In silico Evaluation of Marine Phage Tail Proteins as Inhibitors of β-Lactamases: A Novel Approach to Combat Antibiotic Resistance
摘要
Antibiotic resistance poses a significant global health threat, necessitating innovative strategies to combat bacterial infections. β-lactamases, enzymes that hydrolyze β-lactam antibiotics, contribute significantly to antibiotic resistance. Phage therapy, utilizing bacteriophages to target β-lactamases, holds promise as an alternative treatment approach. In this study, we investigated the binding affinities between extended-spectrum β-lactamases (ESBLs), metallo-β-lactamases (MBLs), and AmpC-type β-lactamases with marine phages.

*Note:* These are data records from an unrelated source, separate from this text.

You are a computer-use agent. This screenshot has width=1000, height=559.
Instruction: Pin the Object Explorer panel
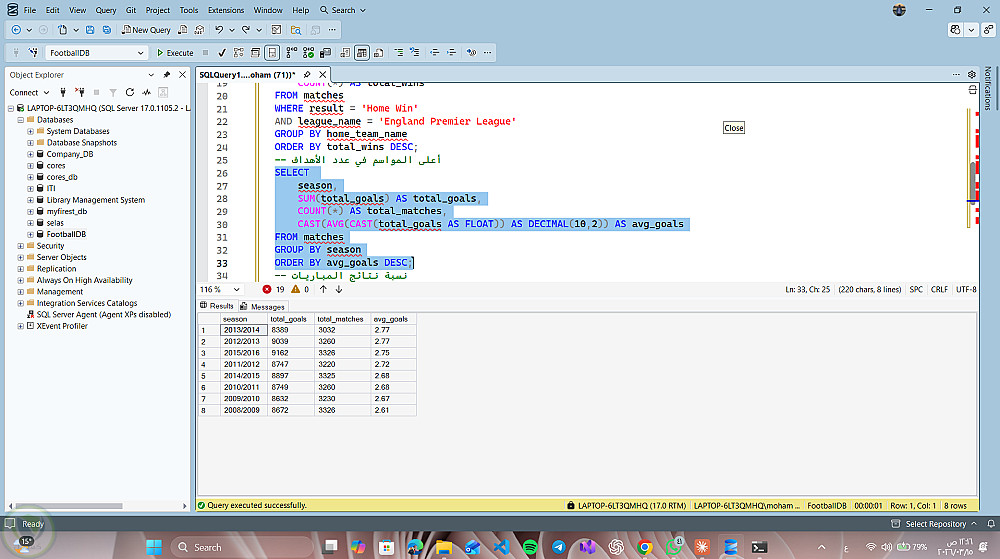[166, 75]
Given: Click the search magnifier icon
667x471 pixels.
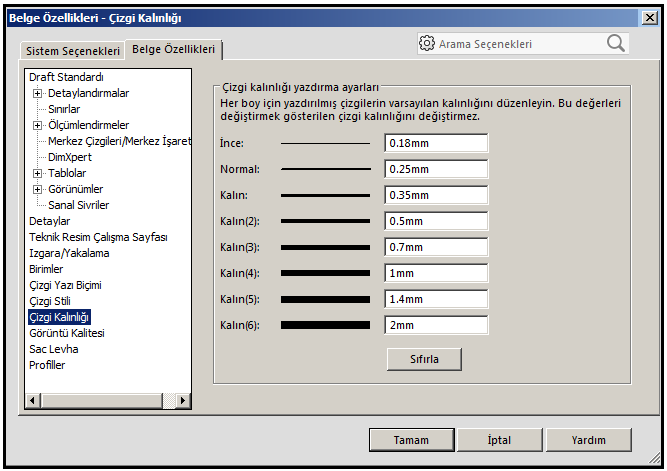Looking at the screenshot, I should click(x=615, y=43).
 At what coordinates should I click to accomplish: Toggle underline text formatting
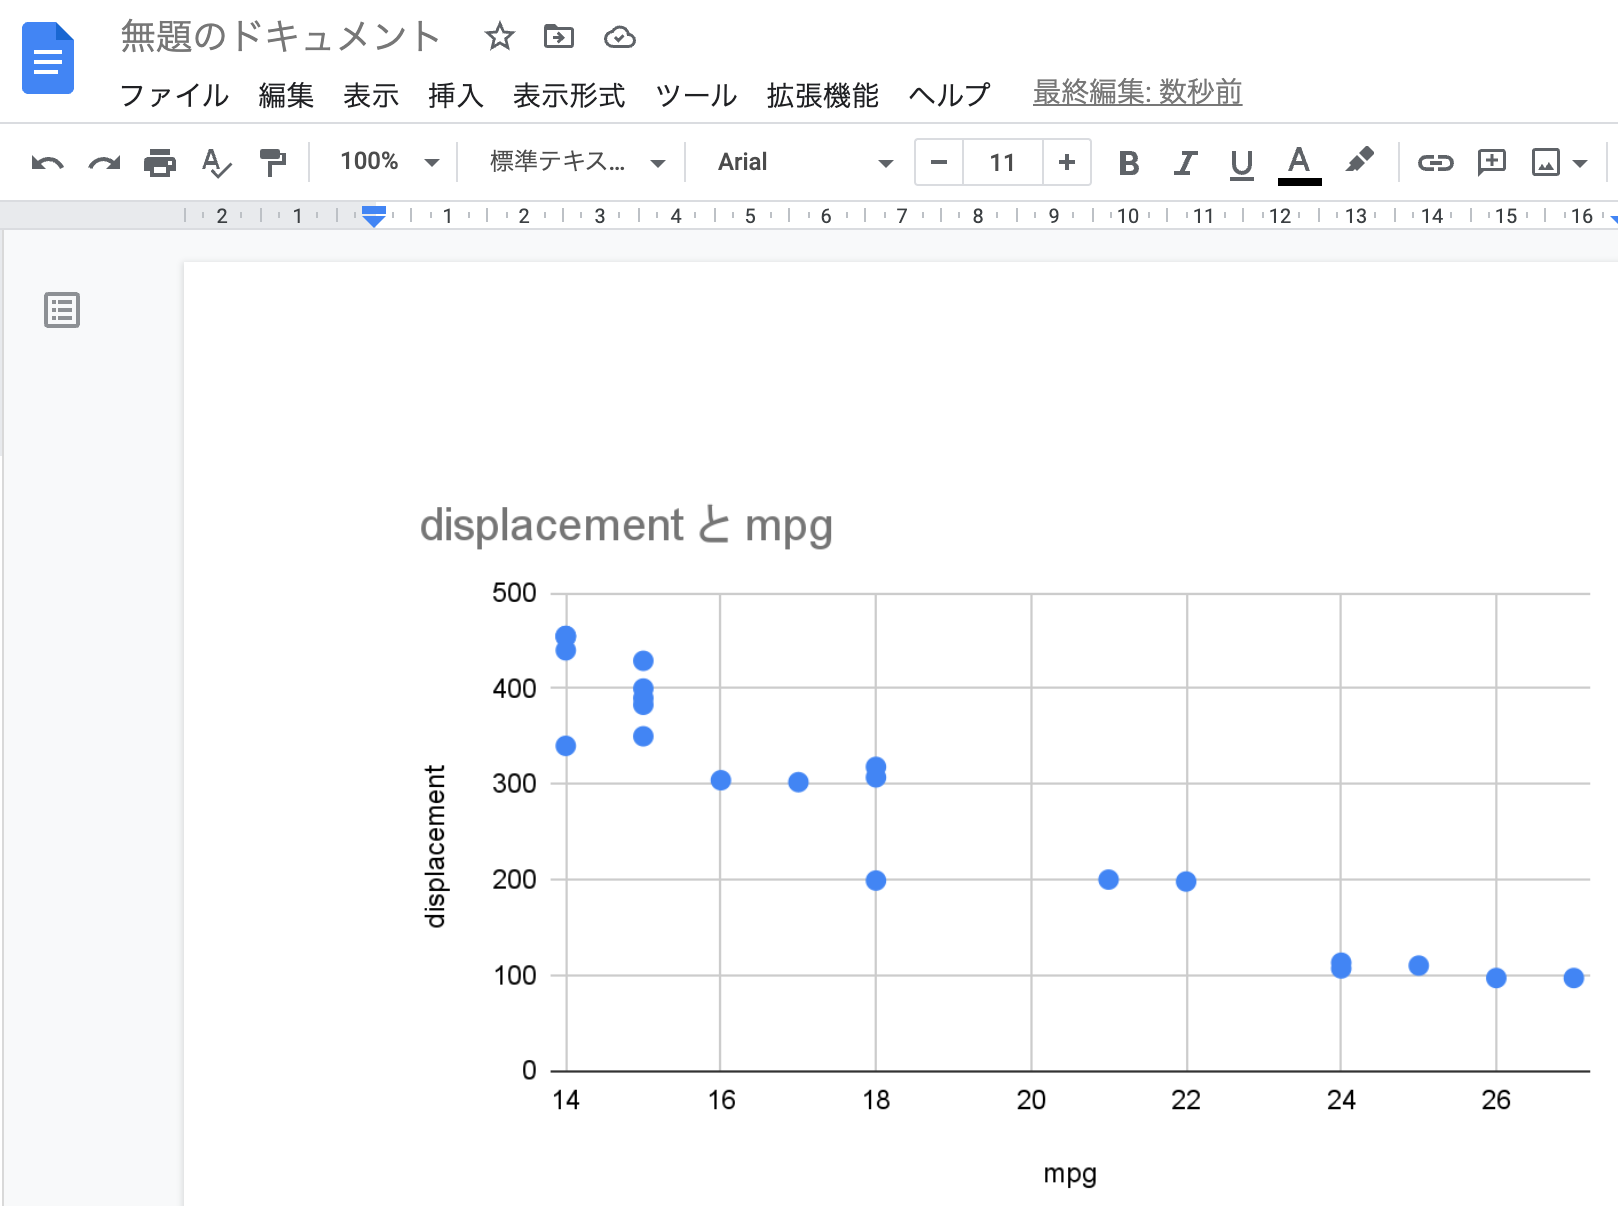(1241, 162)
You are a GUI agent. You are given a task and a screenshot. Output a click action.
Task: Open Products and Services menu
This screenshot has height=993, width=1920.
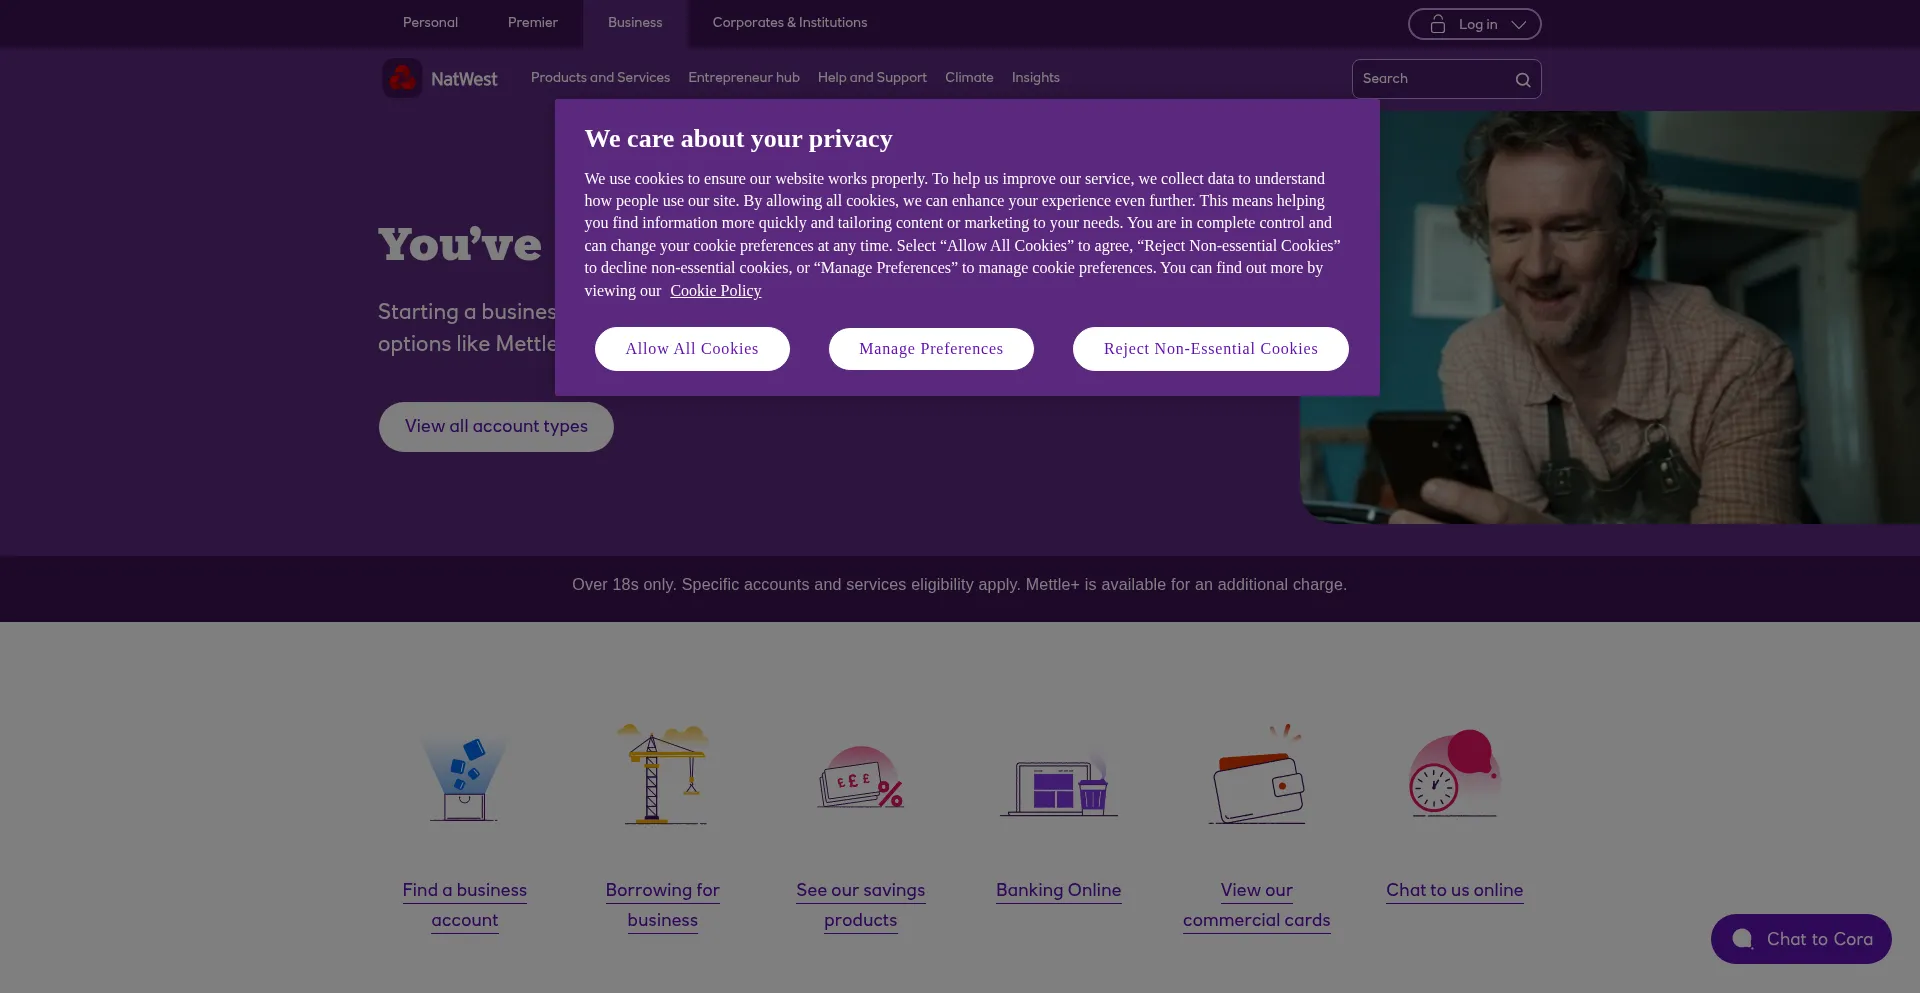[600, 78]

Molecular modeling, molecular docking, and molecular dynamics simulations were employed using I-TASSER, AutoDock Vina, and GROMACS software to explore the interactions between tail tube proteins of selected marine phages (P-SSM2, P-SSM4, and P-SM2) and various β-lactamases. Among ESBLs, KPC-2 consistently exhibited the highest binding free energy, indicating robust interactions with marine phages. Similarly, among all MBLs, NDM-1 and VIM-1 showed superior binding free energies across all phage complexes. In addition, among AmpC-type beta-lactamases, CMY-2 displayed higher binding affinities across various phage complexes than DHA-1. In silico analyses suggest that marine phage tail proteins may interact with β-lactamases in a manner that could potentially mitigate antibiotic resistance. The differential binding affinities observed highlight the versatility of marine phages in targeting specific beta-lactamases. This novel approach could lead to the development of novel therapeutic strategies for multidrug-resistant gram-negative infections.